Tenista paralímpica pede aceitação dos deficientes 

"Gostaria de na figura da Natália Mayara parabenizar a todos da delegação brasileira", disse o presidente do Comitê Paralímpico Brasileiro Andrew Parsons. "Ela tem a cara do Brasil", completou o presidente do Comitê Olímpico Brasileiro, Carlos Arthur Nuzman. "Quero saudar a todos, mas em especial a Natália", iniciou Eduardo Paes em seu discurso. Única atleta paralímpica brasileira presente na cerimônia de recepção da bandeira dos Jogos Paralímpicos, na noite da última segunda-feira, no aeroporto internacional do Rio de Janeiro, a tenista Natália Mayara cansou de ser paparicada.

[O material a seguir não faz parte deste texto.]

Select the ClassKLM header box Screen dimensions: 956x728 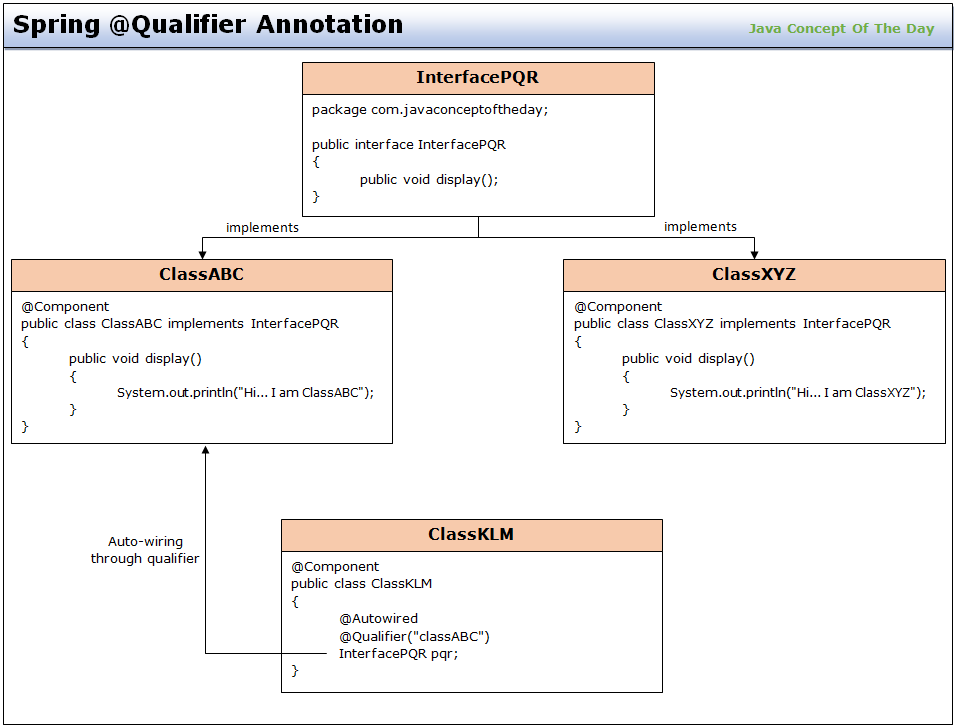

Aproveitando os holofotes, Natália disse o que espera do Rio de Janeiro e do Brasil como um todo para daqui a quatro anos em termos de mobilidade urbana para os deficientes físicos. "Para mim uma das partes mais importantes é a adaptação da cidade, que o deficiente seja aceito na cidade", apontou, mostrando firmeza para quem recém chegou à maioridade (ela tem 18 anos).

A tenista paralímpica foi a primeira brasileira a disputar o tênis em cadeira de rodas na história das competições. Caiu ainda na primeira fase, mas está entre as 27 melhores do mundo na modalidade (disputam o ouro as 32 mais bem colocadas no ranking) e projeta um futuro diferente atuando no Brasil.

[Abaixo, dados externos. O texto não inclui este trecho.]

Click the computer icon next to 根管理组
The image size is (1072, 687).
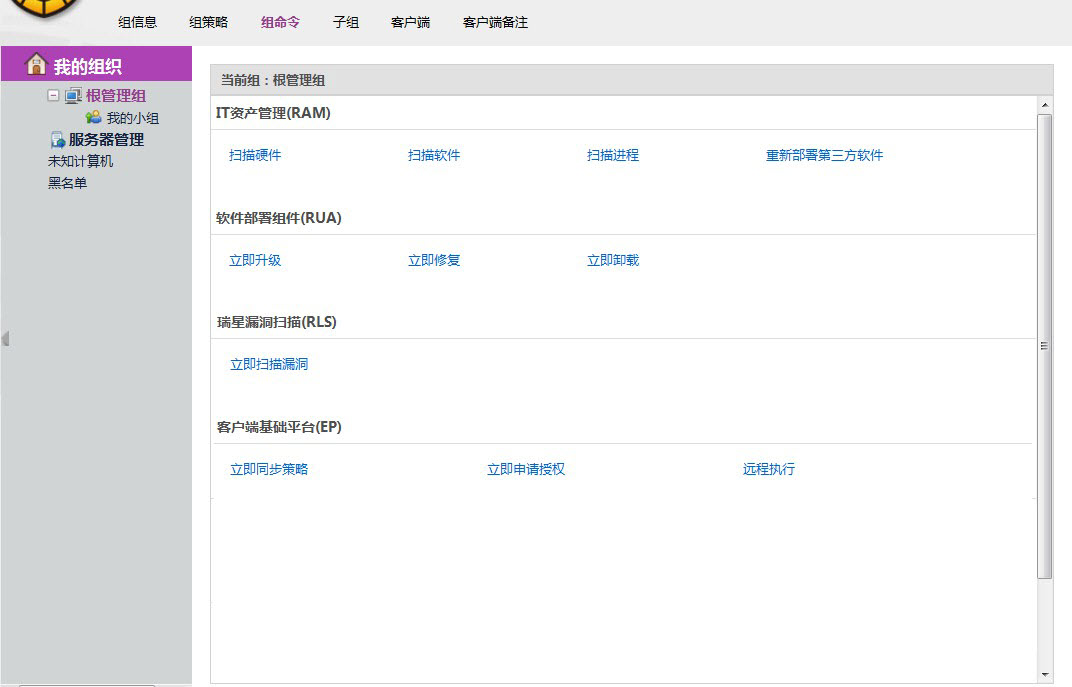73,96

"Eu comecei na verdade fazendo natação", relembra a atleta, quando ainda preferia a piscina à quadra. "Mas logo ali ao lado tinha um quadra de tênis. Aí me apaixonei e não deixei de jogar até hoje", vibra. Pernambucana de nascimento, mas brasiliense quase que de coração, Natália treina desde os 12 anos com o coordenador nacional da modalidade, Wanderson Cavalcante.

"Nesse desafio de estar aqui eu vou dar o meu melhor, tudo o que for possível, porque essa foi minha primeira experiência (em Londres). Agora no Rio eu quero ir para ganhar medalha e ficar feliz", projeta, dando uma risada mais tímida dessa vez.